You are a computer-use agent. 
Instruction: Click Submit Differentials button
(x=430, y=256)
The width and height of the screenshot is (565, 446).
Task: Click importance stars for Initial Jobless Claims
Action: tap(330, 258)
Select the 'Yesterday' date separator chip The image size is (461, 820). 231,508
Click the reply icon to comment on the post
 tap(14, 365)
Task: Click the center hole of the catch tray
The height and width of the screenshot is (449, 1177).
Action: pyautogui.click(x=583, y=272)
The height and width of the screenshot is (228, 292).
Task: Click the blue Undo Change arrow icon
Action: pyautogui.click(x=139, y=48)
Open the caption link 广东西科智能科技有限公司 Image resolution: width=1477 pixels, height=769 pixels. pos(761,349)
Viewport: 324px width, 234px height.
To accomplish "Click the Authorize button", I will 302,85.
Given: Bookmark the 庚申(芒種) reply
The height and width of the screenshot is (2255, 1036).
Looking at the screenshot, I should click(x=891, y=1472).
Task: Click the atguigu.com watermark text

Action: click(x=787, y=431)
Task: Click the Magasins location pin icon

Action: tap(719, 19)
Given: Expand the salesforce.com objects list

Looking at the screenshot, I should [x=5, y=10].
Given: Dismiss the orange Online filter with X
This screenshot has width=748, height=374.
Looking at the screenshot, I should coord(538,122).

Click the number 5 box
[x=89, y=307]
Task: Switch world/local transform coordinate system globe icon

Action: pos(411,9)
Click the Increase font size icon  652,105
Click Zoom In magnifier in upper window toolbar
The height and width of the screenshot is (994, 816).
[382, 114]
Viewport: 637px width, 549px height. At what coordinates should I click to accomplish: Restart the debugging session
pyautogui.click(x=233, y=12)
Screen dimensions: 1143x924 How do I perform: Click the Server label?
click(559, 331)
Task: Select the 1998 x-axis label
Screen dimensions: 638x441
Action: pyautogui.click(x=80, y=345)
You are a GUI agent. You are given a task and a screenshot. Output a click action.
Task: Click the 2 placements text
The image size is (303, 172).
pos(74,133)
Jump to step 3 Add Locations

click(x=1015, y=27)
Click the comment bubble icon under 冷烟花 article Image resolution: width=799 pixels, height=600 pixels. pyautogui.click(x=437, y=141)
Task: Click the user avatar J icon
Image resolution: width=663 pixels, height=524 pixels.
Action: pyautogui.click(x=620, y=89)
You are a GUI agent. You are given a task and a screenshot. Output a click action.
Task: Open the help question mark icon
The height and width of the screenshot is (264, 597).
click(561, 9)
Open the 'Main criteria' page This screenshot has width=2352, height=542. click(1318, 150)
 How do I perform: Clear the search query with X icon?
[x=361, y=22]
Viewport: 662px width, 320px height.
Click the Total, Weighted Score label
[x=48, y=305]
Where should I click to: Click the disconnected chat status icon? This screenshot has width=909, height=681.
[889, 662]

◇ ◇ ◇ ◇

* **Your instructions**
Retype the material in full, character for character.

* **Exercise solution**
You are a computer-use agent. 
Instruction: Click Submit Differentials button
(x=430, y=256)
The width and height of the screenshot is (565, 446).
Task: Click importance stars for Initial Jobless Claims
Action: tap(330, 258)
Select the 'Yesterday' date separator chip The image size is (461, 820). 231,508
Click the reply icon to comment on the post
 tap(14, 365)
Task: Click the center hole of the catch tray
The height and width of the screenshot is (449, 1177).
Action: pyautogui.click(x=583, y=272)
The height and width of the screenshot is (228, 292).
Task: Click the blue Undo Change arrow icon
Action: pyautogui.click(x=139, y=48)
Open the caption link 广东西科智能科技有限公司 Image resolution: width=1477 pixels, height=769 pixels. pos(761,349)
Viewport: 324px width, 234px height.
To accomplish "Click the Authorize button", I will 302,85.
Given: Bookmark the 庚申(芒種) reply
The height and width of the screenshot is (2255, 1036).
Looking at the screenshot, I should click(x=891, y=1472).
Task: Click the atguigu.com watermark text

Action: click(x=787, y=431)
Task: Click the Magasins location pin icon

Action: tap(719, 19)
Given: Expand the salesforce.com objects list

Looking at the screenshot, I should [x=5, y=10].
Given: Dismiss the orange Online filter with X
This screenshot has width=748, height=374.
Looking at the screenshot, I should coord(538,122).

Click the number 5 box
[x=89, y=307]
Task: Switch world/local transform coordinate system globe icon

Action: pos(411,9)
Click the Increase font size icon  652,105
Click Zoom In magnifier in upper window toolbar
The height and width of the screenshot is (994, 816).
[382, 114]
Viewport: 637px width, 549px height. At what coordinates should I click to accomplish: Restart the debugging session
pyautogui.click(x=233, y=12)
Screen dimensions: 1143x924 How do I perform: Click the Server label?
click(559, 331)
Task: Select the 1998 x-axis label
Screen dimensions: 638x441
Action: pyautogui.click(x=80, y=345)
You are a GUI agent. You are given a task and a screenshot. Output a click action.
Task: Click the 2 placements text
The image size is (303, 172).
pos(74,133)
Jump to step 3 Add Locations

click(x=1015, y=27)
Click the comment bubble icon under 冷烟花 article Image resolution: width=799 pixels, height=600 pixels. pyautogui.click(x=437, y=141)
Task: Click the user avatar J icon
Image resolution: width=663 pixels, height=524 pixels.
Action: pyautogui.click(x=620, y=89)
You are a GUI agent. You are given a task and a screenshot. Output a click action.
Task: Open the help question mark icon
The height and width of the screenshot is (264, 597).
click(561, 9)
Open the 'Main criteria' page This screenshot has width=2352, height=542. click(1318, 150)
 How do I perform: Clear the search query with X icon?
[x=361, y=22]
Viewport: 662px width, 320px height.
Click the Total, Weighted Score label
[x=48, y=305]
Where should I click to: Click the disconnected chat status icon? This screenshot has width=909, height=681.
[889, 662]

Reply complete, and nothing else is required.